There are several warning signs that a workers’ compensation claim may be fraudulent. These include Monday morning reports of an injury that happened the previous week, conflicting descriptions of how the injury occurred, no witnesses and a history of claims, according to a report on the subject from Employers, an insurer specializing in small businesses.
Brad Balentine, SIU director at David Morse & Associates, said that using surveillance and social media are two ways to verify suspicious claims. Though using surveillance in claims handling can be an expensive, it is still an invaluable tool. Hours spent waiting for a claimant to be spotted can increase costs, but a thorough investigation completed prior to surveillance can cut costs and result in success, he said.
“You’re waiting, but what you want to do is proactively do your research as much as possible to make sure that your chances of getting something from the expenses are the best that they can be,” Balentine said.
Photos and More
Social media can aid in an investigation by offering a photo of the injured person so the subject can be correctly identified prior to surveillance. In addition, investigators can use social media sites to documents activities in which the injured may be involved. If there is a question as to the residence of an individual, social media may reveal a photo taken in front of a house. Through online research, the address can be determined and verified.
According to a 2011 presentation at the International Association of Special Investigation Units (IASIU) on the effective and ethical use of social media content in insurance investigations, social media can be an effective means to discover information during an investigation.

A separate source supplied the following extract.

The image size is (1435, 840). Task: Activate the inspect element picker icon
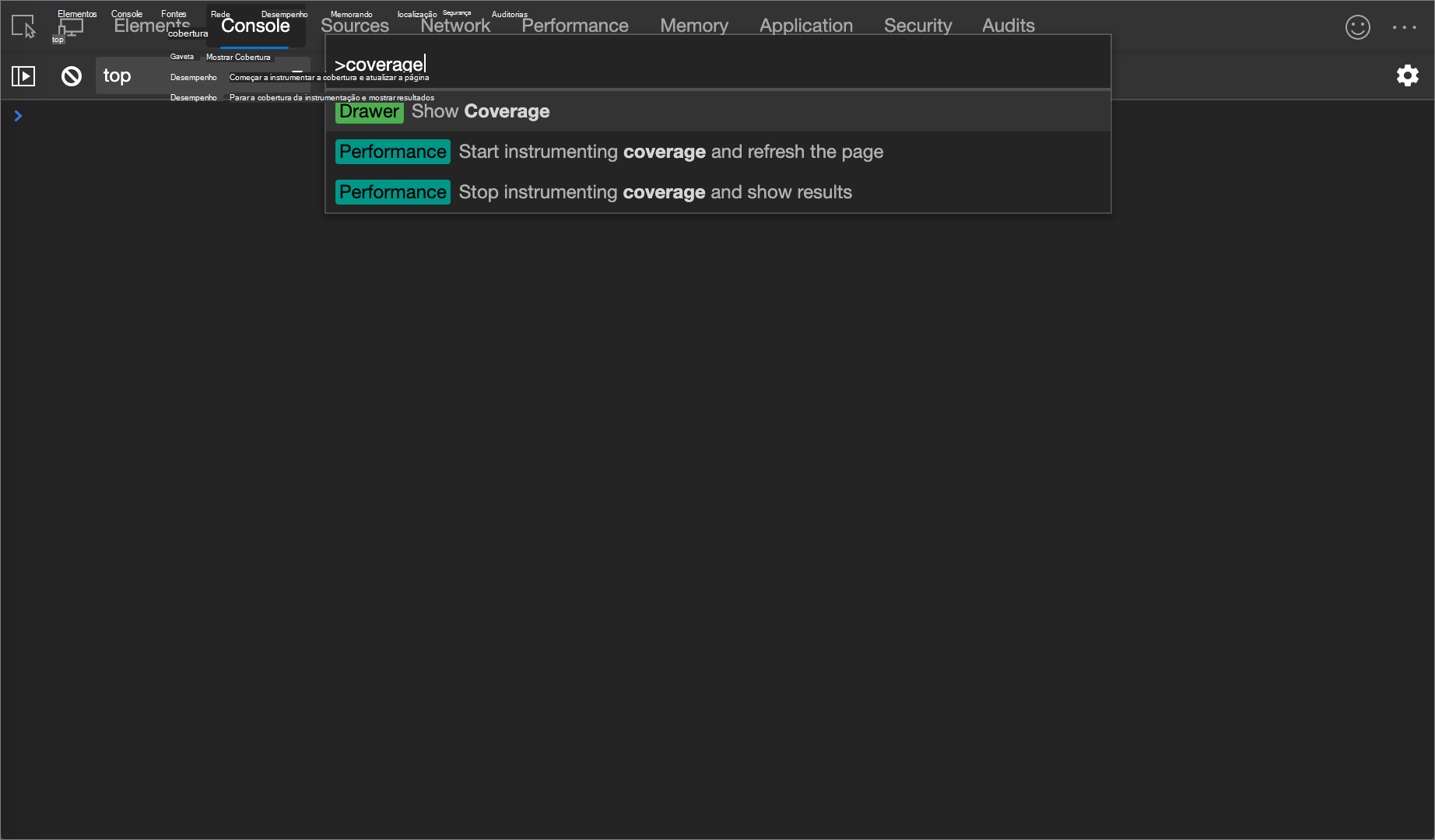coord(23,26)
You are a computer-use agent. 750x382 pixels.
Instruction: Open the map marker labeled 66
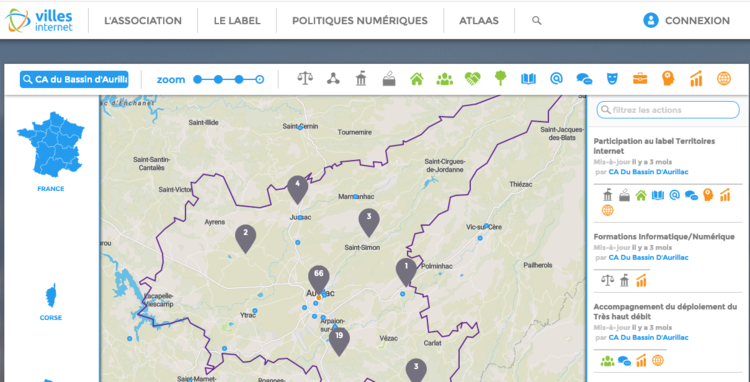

Roy Mura, an attorney with New York-based Mura & Storm, said that a completed Facebook profile can contain up to 40 pieces of personal information. In his presentation, he noted that insurance investigations are aided by social media in the following ways:
- confirming policy application information;
- confirming facts of loss;
- confirming alibi;
- verifying disability status;
- locating witnesses.
Photos found on social media sites may include metadata that can offer details on a person’s location when the photo was taken.
State insurance departments actively use surveillance and social media in their fraud investigations.
For 2013-2014, California’s workers’ compensation fraud division identified 5,729 suspected fraud cases, made 255 arrests and referred 248 cases for prosecution during the 2013-2014 fiscal year. Potential losses that year alone amounted to $242,669,008.
The Kia Dancing Hamster fraud case was one California case that received wide media attention. Leroy Barnes, one of the dancing hamsters in a series of Kia commercials, was arrested on insurance fraud charges. Barnes allegedly lied to doctors about his employment status while receiving disability benefits. Besides working on the auto manufacturer’s commercials, Barnes performed in a rap group under an alias, recorded a song and worked as a backup dancer for Madonna, Kelly Rowland and Chris Brown under the name Hypnosis. He entered a no contest plea to the charges and was sentenced to 90 days of electronic monitoring, 400 hours of community service and was required to pay $24,000 in restitution.
Ohio workers’ compensation fraud investigators last year used surveillance footage to show a Massillon man trimming trees and repairing cars all while collecting disability. Adelbert Tyman pleaded guilty and was sentenced on one count of fraud, a first-degree misdemeanor.
The Ohio Bureau of Workers’ Compensation (BWC) received an allegation that Tyman was working for a tree service company and getting paid under the table.
Investigators obtained surveillance footage of Tyman cutting down trees and hauling logs for a tree service company, repairing cars and moving a large dumpster at an auto repair shop. Interviews confirmed that he was paid for the work. Tyman worked while receiving temporary total disability benefits for a prior workplace injury.
Tyman was sentenced to three years of probation and was ordered to pay $6,703.21 in restitution to BWC. If he violates the terms of his probation, he may be sentenced to serve up to six months in the county jail.
Also in 2014, an Ohio woman was charged with one misdemeanor count of falsification for filing a false claim, after she filed a claim with the BWC indicating that she fell at work, although she posted on a social media site that she fell at a gas station.
An investigation revealed that Kayla Fortman reported to her employer and treating physician that she fell in a company parking lot, when she actually fell while getting out of her vehicle at a gas station across the street. Fortman was sentenced to 180 day suspended jail sentence and two years’ probation. In addition, she was ordered to pay $200 in court costs and to make restitution to BWC in the amount of $1,908.76.